Ella se quedó boquiabierta.
—¿Planes? ¿Tú?
Asentí sin explicar nada más y salí de casa sintiéndome extraña pero libre.
Esa noche fui al cine sola. Compré palomitas grandes y elegí una película cualquiera. Me reí, lloré y disfruté mi propia compañía como nunca antes.
A partir de ese día empecé a decir «no» más seguido: no a cubrir turnos extras; no a cuidar niños ajenos; no a ser la confidente de todos sin recibir nada a cambio. Al principio dolió ver cómo algunos se alejaban o se molestaban conmigo, pero poco a poco empecé a sentirme más ligera.
Un mes después recibí un mensaje de Elena:
—¿Puedes ayudarme con los niños este sábado? Barajas y yo queremos salir.
Miré el teléfono largo rato antes de responder:
—No puedo, hermana. Tengo otros planes.
No hubo respuesta inmediata. Pero esa noche dormí tranquila por primera vez en mucho tiempo.

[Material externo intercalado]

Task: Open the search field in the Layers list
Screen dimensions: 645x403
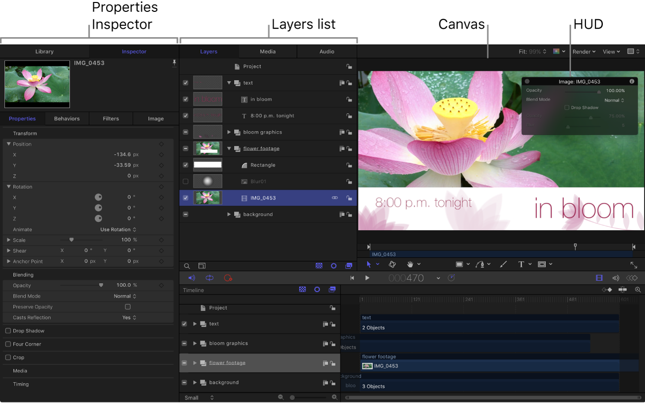Action: coord(187,266)
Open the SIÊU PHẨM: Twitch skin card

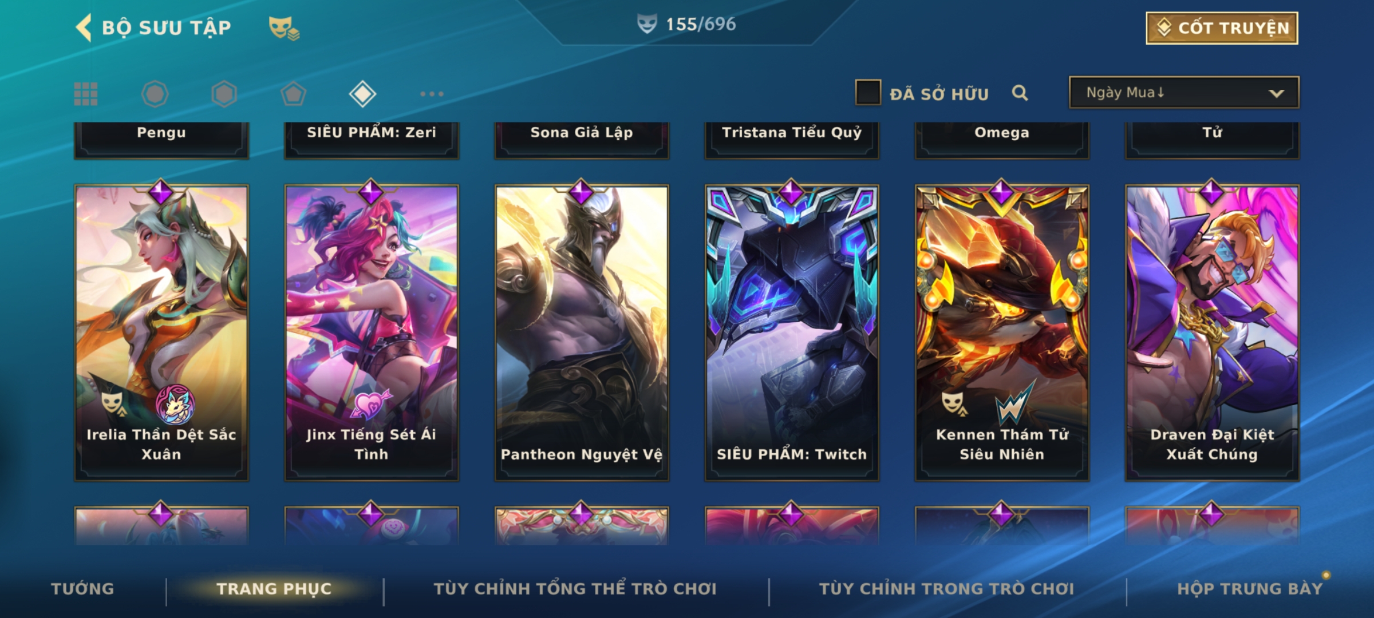pyautogui.click(x=792, y=332)
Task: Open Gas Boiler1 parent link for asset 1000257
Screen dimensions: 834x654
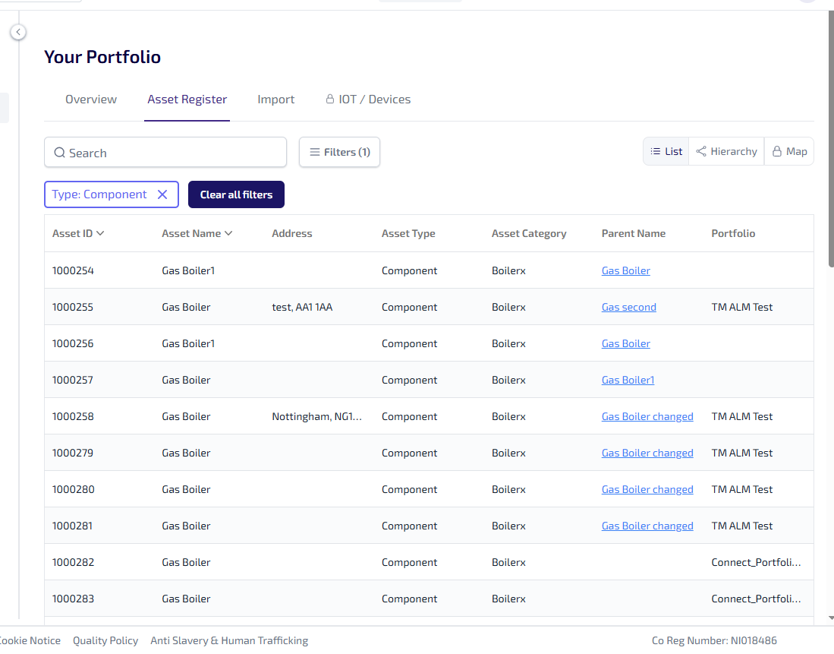Action: [628, 380]
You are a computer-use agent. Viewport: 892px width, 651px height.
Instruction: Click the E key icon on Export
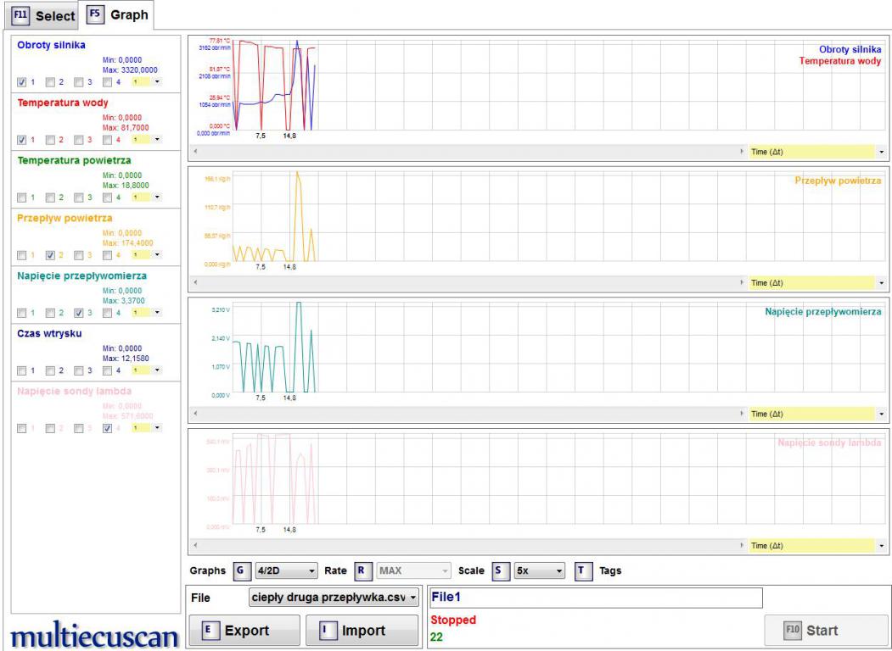tap(207, 631)
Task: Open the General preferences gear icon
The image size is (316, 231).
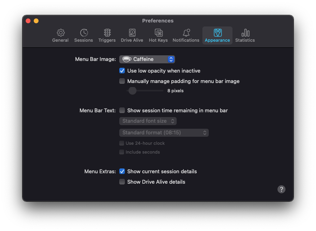Action: coord(60,33)
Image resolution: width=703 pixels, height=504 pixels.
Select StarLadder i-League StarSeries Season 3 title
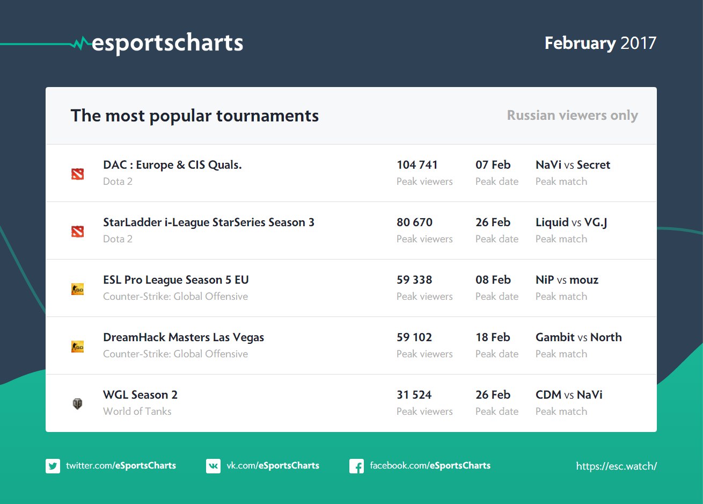point(208,222)
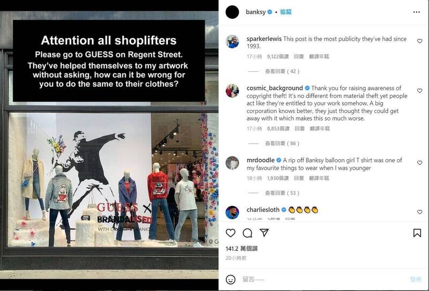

Hoy escribo esto desde un café en el centro de Guadalajara, rodeada de desconocidos pero sintiéndome menos sola que nunca. Aprendí que ser la opción de repuesto es una elección tanto como ser la protagonista de tu propia vida.
A veces me pregunto: ¿cuántas mujeres en Latinoamérica viven así, siendo siempre el plan B? ¿Cuándo aprenderemos a ponernos primero sin sentir culpa?